Я, разумеется, знал. Сад был университетский, он был виден в окно. Памятник — очень грубый, похожий на барельеф, вынутый из стены, — стоял при входе. Сейчас его заслоняла тень.
— Так вот, у правой руки — это серьезно, — продолжала Тоня. — А у левой — так. Кофе попить.
— И тебе это нравится?
— Что — кофе пить?
— Нет…
— А — отдаваться… Когда как. Как всем.
Я молчал, смотрел на нее. Больше я ничего не мог придумать. Клянусь, я был рад (глупой радостью труса), когда ее мать, воркуя, нагнала нас. Шишкин мне показался импрессионистом. Буйство Васнецова мне просто не с чем сравнить.
Наконец, внизу, в вестибюле, гигантское зеркало меж резных колонн отразило нас — я подавал ей плащ, — и краем ума (видно, что очень эстетским его краем), я подумал еще, как мы с ней хороши: чуть усатый вертлявый юноша в черном — а la де Ренье — костюме и крошка-блондинка в его символических лапах. Конечно, метаморфоза имела тут место: мне, как-никак, удалось забыть шесть лет и в отличие от нее сам себе я казался чужим, посторонним (что и требовал жанр). Этот чужой спросил очень просто, с галантным изгибом в поясе:
— Так когда мы свидимся вновь?
(Вот он, этот вопрос! Я слышу его и сейчас, и зеркало памяти так же услужливо, как тогда, и никто не мешает.)
— Завтра, в полдень, — ответила Тоня, щурясь.
— Возле какой руки?
Он все же шепнул ей это на ушко, наклонясь к ней, мой реньеровский франтик! Он все же боялся — не то упустить, не то ошибиться и быть в дураках…
— Это ты решишь сам.
Мне трудно передать оттенки ее интонации. Там была ласка — и презрение. И смех. Что ж, я их заслужил.

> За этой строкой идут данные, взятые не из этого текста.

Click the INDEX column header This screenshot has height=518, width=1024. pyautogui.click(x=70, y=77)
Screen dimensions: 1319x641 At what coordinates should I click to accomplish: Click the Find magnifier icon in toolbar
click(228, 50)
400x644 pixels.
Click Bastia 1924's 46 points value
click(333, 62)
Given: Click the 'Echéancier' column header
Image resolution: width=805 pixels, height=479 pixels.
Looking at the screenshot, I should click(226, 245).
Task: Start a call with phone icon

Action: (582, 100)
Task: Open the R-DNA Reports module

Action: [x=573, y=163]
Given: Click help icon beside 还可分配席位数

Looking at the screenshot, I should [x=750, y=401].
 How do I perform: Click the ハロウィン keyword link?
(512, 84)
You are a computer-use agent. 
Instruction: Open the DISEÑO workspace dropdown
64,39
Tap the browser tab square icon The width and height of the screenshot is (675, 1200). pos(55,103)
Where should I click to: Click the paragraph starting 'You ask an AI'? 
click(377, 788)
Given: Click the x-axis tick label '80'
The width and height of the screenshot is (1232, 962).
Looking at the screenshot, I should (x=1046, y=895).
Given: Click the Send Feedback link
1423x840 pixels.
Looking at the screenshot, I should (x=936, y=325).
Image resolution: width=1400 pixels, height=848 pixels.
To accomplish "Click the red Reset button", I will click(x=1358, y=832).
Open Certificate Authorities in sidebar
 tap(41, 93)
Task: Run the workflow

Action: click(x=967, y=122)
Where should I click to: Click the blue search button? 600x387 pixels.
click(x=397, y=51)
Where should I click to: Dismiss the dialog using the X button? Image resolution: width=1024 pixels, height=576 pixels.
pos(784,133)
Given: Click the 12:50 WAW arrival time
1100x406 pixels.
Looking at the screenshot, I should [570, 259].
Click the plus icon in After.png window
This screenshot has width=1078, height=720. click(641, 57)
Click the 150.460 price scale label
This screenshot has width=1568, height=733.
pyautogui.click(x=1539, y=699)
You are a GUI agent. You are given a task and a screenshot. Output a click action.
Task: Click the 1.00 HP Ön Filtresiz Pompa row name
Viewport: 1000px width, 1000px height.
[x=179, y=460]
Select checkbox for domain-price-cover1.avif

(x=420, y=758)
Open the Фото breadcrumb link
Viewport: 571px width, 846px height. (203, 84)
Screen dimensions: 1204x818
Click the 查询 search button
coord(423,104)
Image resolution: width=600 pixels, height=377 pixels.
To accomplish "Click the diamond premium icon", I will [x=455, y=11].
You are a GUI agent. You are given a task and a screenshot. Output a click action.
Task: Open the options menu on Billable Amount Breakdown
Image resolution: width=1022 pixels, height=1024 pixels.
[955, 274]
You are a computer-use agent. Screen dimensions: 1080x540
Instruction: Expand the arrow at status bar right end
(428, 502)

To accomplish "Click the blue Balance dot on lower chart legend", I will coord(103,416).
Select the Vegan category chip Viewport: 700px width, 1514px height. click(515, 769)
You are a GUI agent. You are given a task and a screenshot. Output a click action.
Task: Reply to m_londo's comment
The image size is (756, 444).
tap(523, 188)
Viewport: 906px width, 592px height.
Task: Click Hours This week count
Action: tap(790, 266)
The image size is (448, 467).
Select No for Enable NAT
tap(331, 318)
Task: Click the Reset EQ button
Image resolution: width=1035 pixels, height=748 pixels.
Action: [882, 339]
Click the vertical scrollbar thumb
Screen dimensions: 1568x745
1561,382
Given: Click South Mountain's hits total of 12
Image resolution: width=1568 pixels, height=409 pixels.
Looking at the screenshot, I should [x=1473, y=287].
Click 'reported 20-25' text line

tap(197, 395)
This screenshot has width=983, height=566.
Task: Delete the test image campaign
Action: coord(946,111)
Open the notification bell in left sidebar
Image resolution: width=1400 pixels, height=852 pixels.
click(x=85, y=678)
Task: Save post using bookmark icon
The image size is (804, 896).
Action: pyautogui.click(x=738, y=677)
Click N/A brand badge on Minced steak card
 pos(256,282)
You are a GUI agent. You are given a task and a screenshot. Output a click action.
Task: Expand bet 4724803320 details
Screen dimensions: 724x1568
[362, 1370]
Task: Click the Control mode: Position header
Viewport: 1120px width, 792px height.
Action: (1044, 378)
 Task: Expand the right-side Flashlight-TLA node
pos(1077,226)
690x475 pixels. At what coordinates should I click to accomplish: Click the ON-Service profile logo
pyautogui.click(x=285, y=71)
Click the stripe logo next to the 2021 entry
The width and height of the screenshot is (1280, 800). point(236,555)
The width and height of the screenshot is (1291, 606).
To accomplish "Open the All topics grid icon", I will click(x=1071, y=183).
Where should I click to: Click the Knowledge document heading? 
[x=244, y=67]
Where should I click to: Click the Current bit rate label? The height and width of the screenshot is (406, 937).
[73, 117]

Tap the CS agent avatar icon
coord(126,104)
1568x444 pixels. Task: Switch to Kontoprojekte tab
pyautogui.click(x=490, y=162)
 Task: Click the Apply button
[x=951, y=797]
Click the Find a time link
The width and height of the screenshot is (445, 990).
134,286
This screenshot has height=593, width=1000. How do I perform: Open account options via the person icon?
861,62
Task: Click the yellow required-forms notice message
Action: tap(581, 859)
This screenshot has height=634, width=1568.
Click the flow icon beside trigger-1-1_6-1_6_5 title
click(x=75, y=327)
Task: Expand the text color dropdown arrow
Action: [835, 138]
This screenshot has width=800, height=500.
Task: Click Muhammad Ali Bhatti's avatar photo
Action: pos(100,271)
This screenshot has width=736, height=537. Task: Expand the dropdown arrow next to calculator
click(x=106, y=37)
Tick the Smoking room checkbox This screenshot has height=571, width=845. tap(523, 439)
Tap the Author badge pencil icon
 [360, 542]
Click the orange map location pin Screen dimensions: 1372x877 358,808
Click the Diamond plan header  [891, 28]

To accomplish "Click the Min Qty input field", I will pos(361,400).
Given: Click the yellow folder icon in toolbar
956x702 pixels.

Низкий поклон мамаше (она тоже его заслужила) — и вот уж я шел один через сад, как раз мимо Шевченко. Из серого под дождем он стал зелено-пегим, как и — несколько дальше — Щорс. «Завтра в полдень», — сказал я себе. А ровно час спустя, с телеграммой в кармане, я гнал такси в аэропорт. Отец уже был в больнице. Он умер внезапно, от инфаркта, в тот же день. Мать слегла, тетя Лиза казалась тенью. И я хоронил его.
XVII
Признаться, я вновь был сбит с толку — да так, что вовсе не знал, что теперь предпринять. Все произошло слишком скоро, и я, как мне казалось тогда, ничего не успел. Что я, собственно, видел за те десять жалких минут в музее, что подарила нам пухлая дама в обмен на свой фаянс (а ведь я смотрел во все глаза)? Голую девочку в лодке? Ее же на сеновале? Бойкую девушку в платье, чей беспримерный цинизм, так мило шедший к ее стриженой челке и большому тонкому подвижному рту, был, хотелось мне верить, не одной только позой? Да, хотелось бы верить… Бог мой! Неужто и впрямь я хотел бы знать, уже наверняка, навсегда, без права что-либо изменить или взять назад, что она тогда точно мне не солгала? Что она была шлюхой и любила это? И даже этим гордилась? И бравировала наугад? Или я все не совсем так понял? Или понял совсем не так? Мне было семнадцать лет, и я был плохой моралист: я слишком долго ждал.